You could also incorporate Lasagna Gardening (by Pat Lanza) techniques in the raised beds...organic matter of various sorts and some organic fertilizer and/or manure will give you nutrients.


----------



## Grandmotherbear (May 15, 2002)

I keep referring to the Farm Day at Echo Farms in N Fort Myer, an anti-hunger concern thru encouraging smallholder/family farming/urban gardening. In their beds they used packing peanuts and compost (The non-organic kind- any styrofoam would do) The idea is to provide air spaces and keep the organic matter from packing down.
I garden in containers, not raised beds, but my sweet potatoes are permanent in their large containers. I have been amazed at how quickly their soil level packs down- within a year you only have 2/3 of the soil you started with. Hot tropical sun dessicates and evaporates organic material. I may go to shredding newspaper and adding it to the sweet potatoes.


----------



## ChristieAcres (Apr 11, 2009)

I have a 2,500 square foot garden of raised beds. The beds vary in size and also soil mix. I go by PH Level and requirements of what I am growing, then add what is needed by the variety. For general Veggie Gardening, I went with a gardening soil mix 1/2 with well composted manure mix. Works great! For some beds, like for our Blueberries, Peat Moss is topped with compost. They sure look happy! Raspberries needed a different mix, so did the Grapevines, Marionberries, and Kiwi's. I had to cut back on the Nitrogen for the Kiwi's as they are young, yet. The Strawberries got a rich soil with plenty of compost. Typically, I do 60/40 if the compost is rich/denser. Otherwise, go with 50/50. Last year, our garden area was 1/2 the size it is now, but here is what it looked like:

http://www.christiemachineandwelding.com/christie_ventures_inc_015.htm

We use French Intensive methodology and self-sustaining principles. Between the rabbits, quick Nitrogen feeds, Worm/Compost bins, excellent soil amendment, and then there are the Chicken House straw/manure (must be aged). 

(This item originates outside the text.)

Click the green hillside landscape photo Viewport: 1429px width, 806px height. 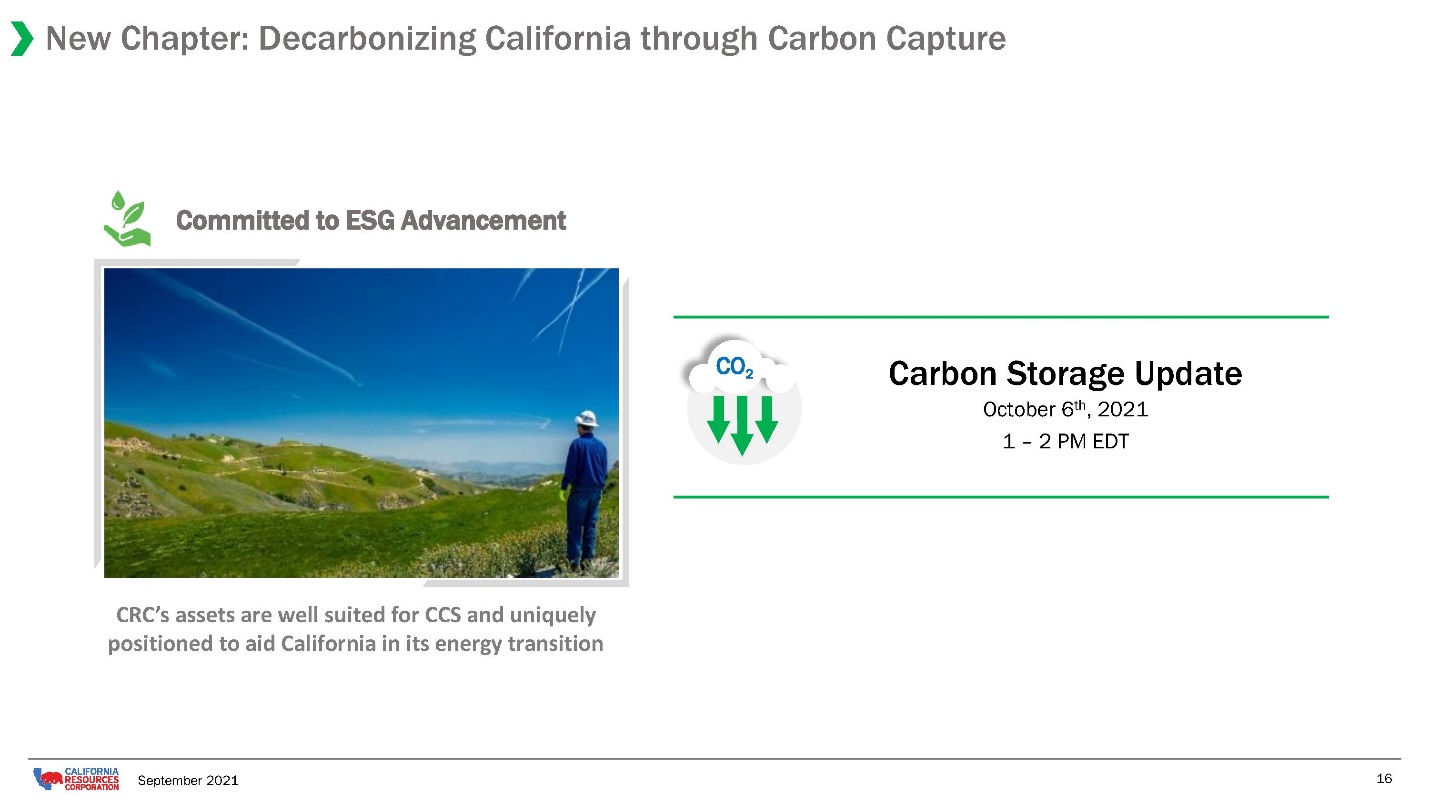pyautogui.click(x=361, y=423)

This year, we are really going to have a wonderful garden! I added a lot more variety and am NOT growing corn (takes too much space). We can barter for corn with a neighbor who grows a lot of it.

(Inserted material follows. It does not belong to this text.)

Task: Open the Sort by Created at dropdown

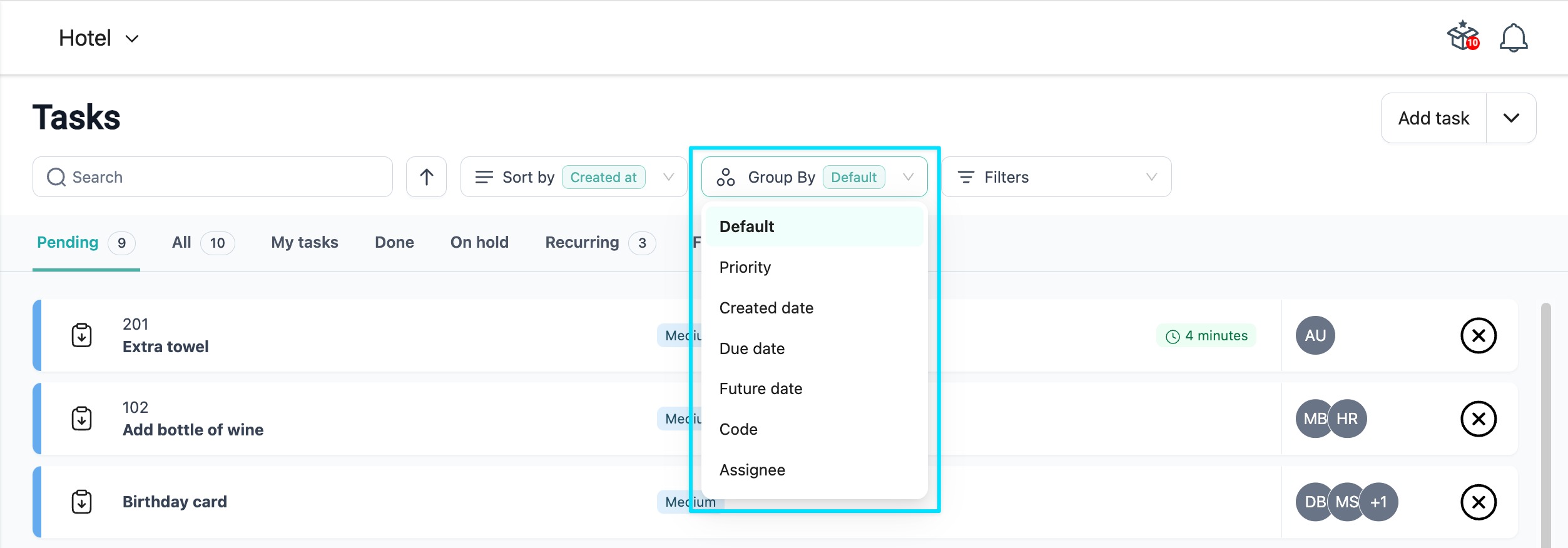Action: click(573, 177)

For raised beds? Use a U-Bar for aeration. My husband just built me one, and I am insisting on painting it before it gets used. He was amused!

Happy Gardening!


----------



## harplade (Jul 14, 2005)

what's a u-bar?


----------



## ChristieAcres (Apr 11, 2009)

For a good description of a U-Bar, which every gardener should have:

http://gardening.yardener.com/YardenersToolshedofProducts/HandTools/LargeHandToolsForDigging/ChoosingAUBarDiggerTool

This tool should be used in every garden. Tilling should only need to be done once UNLESS you are running a large farm operation. There are methods you can use to avoid tilling the soil, aerate with a U-Bar, and use compost. 

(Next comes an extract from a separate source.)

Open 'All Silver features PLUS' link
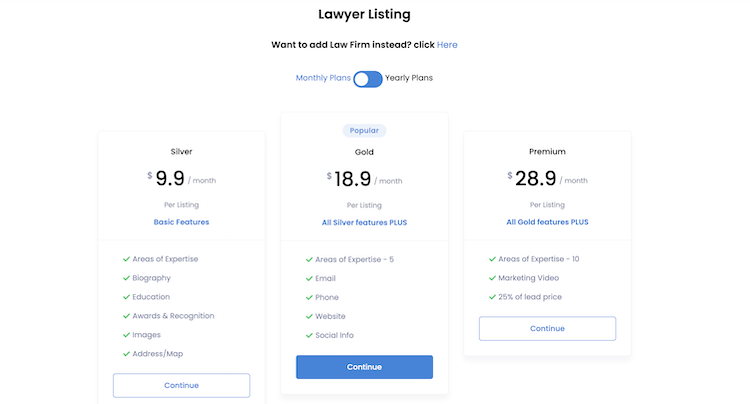This screenshot has height=404, width=750. coord(364,222)
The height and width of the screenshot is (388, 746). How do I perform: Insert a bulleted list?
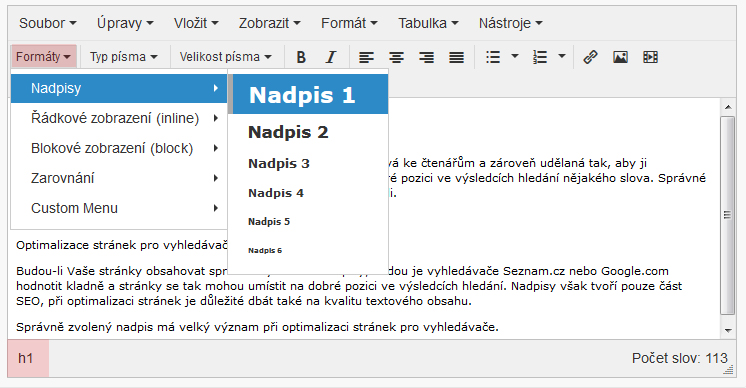point(493,57)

My husband actually looked disappointed when I told him he would never have to till the soil in our garden beds again. The grin on his face when he brought out the U-Bar he built? Priceless! Mine is built slightly differently- all out of steel, including the handle. Yes, that means it is heavy-duty and weighs a fair amount. He designed it the correct shape, but didn't add the diagonal bars (normally used for strength), because they weren't needed.


----------



## AshleyB (Aug 6, 2005)

oberhaslikid said:


> I converted last year and was worried I wouldnt do well.I made 6 new 4x10 beds and started the bottom with news paper.Layers and layers. then added big bags of leaves and half filled the boxes to take up space. Then cleaned the goat barn and the chicken house put a layer of that.Then peat moss layer and then topped off with top soil.My DH insisted it needed dirt to plant in.I planted right in the layers and it was Great.
> Fill the bottom up with what you can get cheap and do the Mel mix on top.
> 
> This year we turned everything and the soil is Superb.


 I have a huge pile of hay and goat manure that we cleaned out 3 weeks ago. It is about half way composted. 

If I halfway filled the boxes with the hay/manure, and then put Mel's mix on top, would I have a big problem with weeds? That is my main concern. I don't want extra weeds.


----------